Vegas » 24 minutes ago » wrote: ↑
The part that they weren't oppressed. Pretty much all of it. Let's take an extreme example for the sake of your argument. Let's say a slave was treated like royalty. They ate well. They drank good wine and got laid as much as they wanted. Their family was never separated. Moreover, they lived a long healthy life. Ok, great. One problem - they are still a slave. What does that mean? It means they are property, not humans. They can be killed or whipped for no reason at any time. Property is expendable. They don't have a right to pursue their own happiness. If they want to make money and own their own land or property, that is too bad. their lives have been coursed out already.
- Could they make money or own their own land in Africa? Remember who slaves are - men (and their families) who fought wars and lost. What would these "slaves" be doing in Africa if they didn't come to America?
- How long would these Slaves survived in Africa, after losing to a more powerful tribe?
- How would these exported Slaves been treated if they remained in Africa, considering they couldn't even defend themselves or their families from becoming enslaved.
- There's oppression - the type you were describing, and then there's oppression - the type which starves and brutalizes an individual and his family; that's African oppression.

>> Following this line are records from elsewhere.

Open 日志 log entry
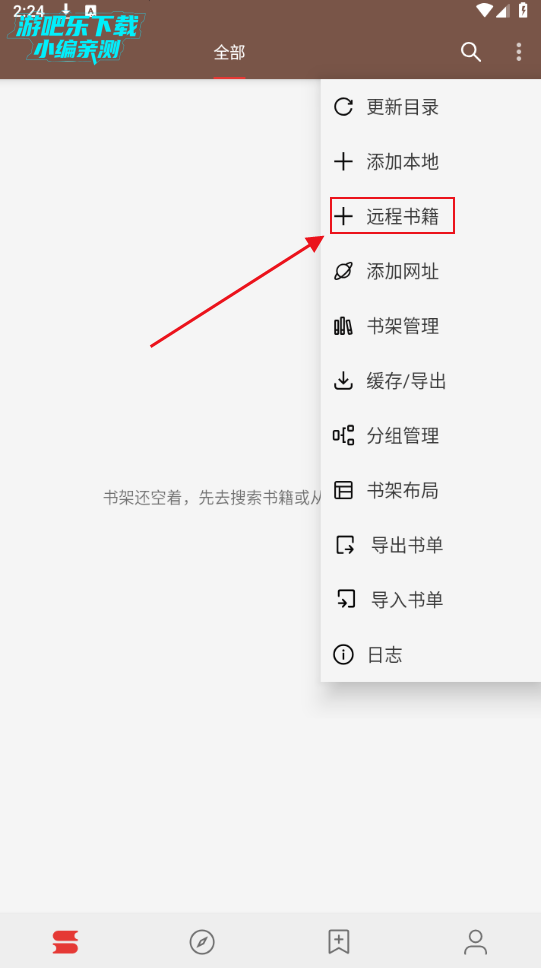The image size is (541, 968). [431, 654]
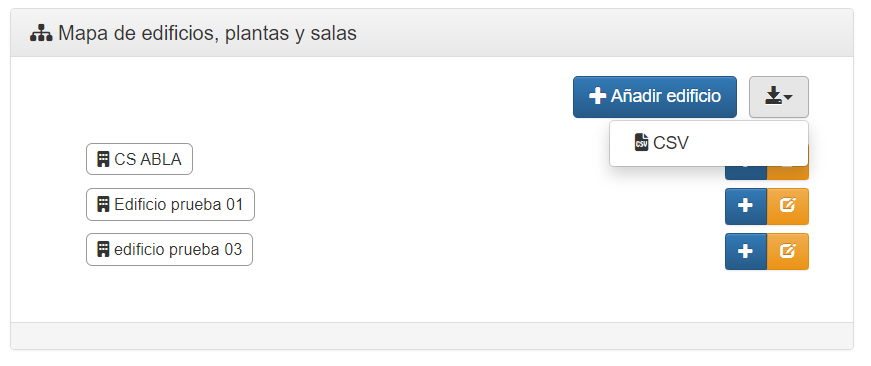Screen dimensions: 871x366
Task: Open the edificio prueba 03 node
Action: click(169, 249)
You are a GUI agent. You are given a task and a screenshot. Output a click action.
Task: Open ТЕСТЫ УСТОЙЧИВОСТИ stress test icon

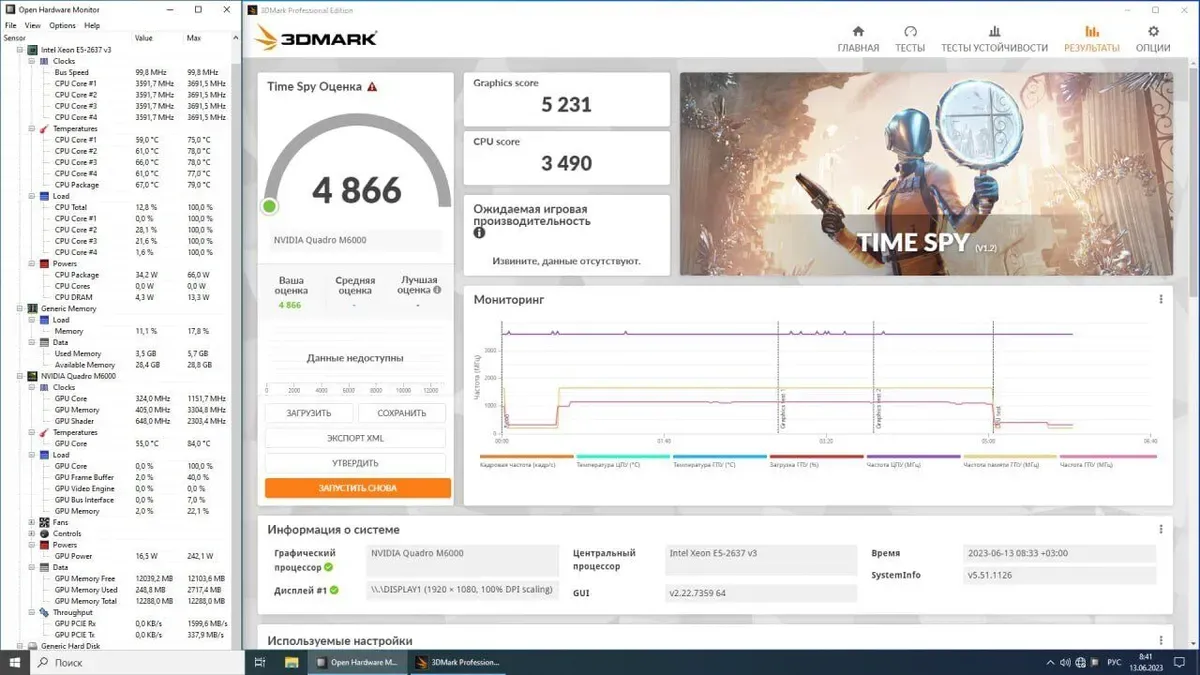(x=993, y=32)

Look, I agree that the 13 colonies would never have formed a Union without acceptance of slavery. The real question is was it reasonable for White Europeans to believe that Black Africans were simply incapable of living as free people? I think so. When you compare the ability of an African from 1775 to a European White of the same time frame, the difference in raw intelligence and capabilities were at least tens-of-thousands of years apart.